* **What you should do**: Carry on the passage about Tycho's lecture defending astrology, starting right after its final sentence.

* **Passage given**:

Many philosophers and theologians, continued Tycho in his lecture, have contended that astrology was not to be counted among the sciences, because the moment of birth was difficult to fix, because many are born at the same moment whose fates differ vastly, because twins often meet with very different fortunes, while many die simultaneously in war or pestilence whose horoscopes by no means foretold such a fate. It had also been maintained that a knowledge of the future was useless or undesirable, and theologians added that the art was forbidden in God's Word and drew men away from God. To these objections Tycho answered, that even if there was an error of an hour in the assumed time of birth, it would be possible from subsequent events to calculate it accurately. With regard to war or pestilence, prudent astrologers always made a reservation as to public calamities which proceed from universal causes. Difference of education, mode of life, and similar circumstances explained the different fates which people born at the same time met with; and as to twins, they were not born exactly at the same moment, and one was always naturally weaker than the other, and this the stars could not correct. Astrology was not forbidden in the Bible, but sorcery only.

* **Data excerpt**:
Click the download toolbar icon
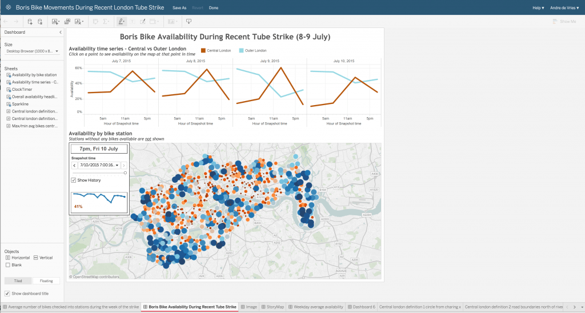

* **Result**:
So far Tycho's astrological ideas are in accordance with those of contemporary and previous writers on such subjects, but towards the end of his discourse he shows more distinctly than most of these, that he did not consider the fate of man to be absolutely settled by the aspect of the stars, but that God could alter it as He willed. Nor was man altogether bound by the influence of the stars, but God had so made him that he might conquer that influence, as there was something in man superior to it. The objection to astrology, that it was a useless art, as knowledge of the future was undesirable, would only hold good if it were impossible to resist the influence of the stars; but being forewarned, we might try to avert the threatening evils, and in this way astrology was of great use.

In conclusion, Tycho stated that as the doctrine of the primum mobile (spherical astronomy) was very easy, and was frequently lectured on in the University, he had thought it more advisable to take for his subject the motions of secundum mobile, explain the method of calculating the motions of the seven planets by the Prutenic tables, which were the most accurate ones, and describe the circles by means of which the tables had been computed.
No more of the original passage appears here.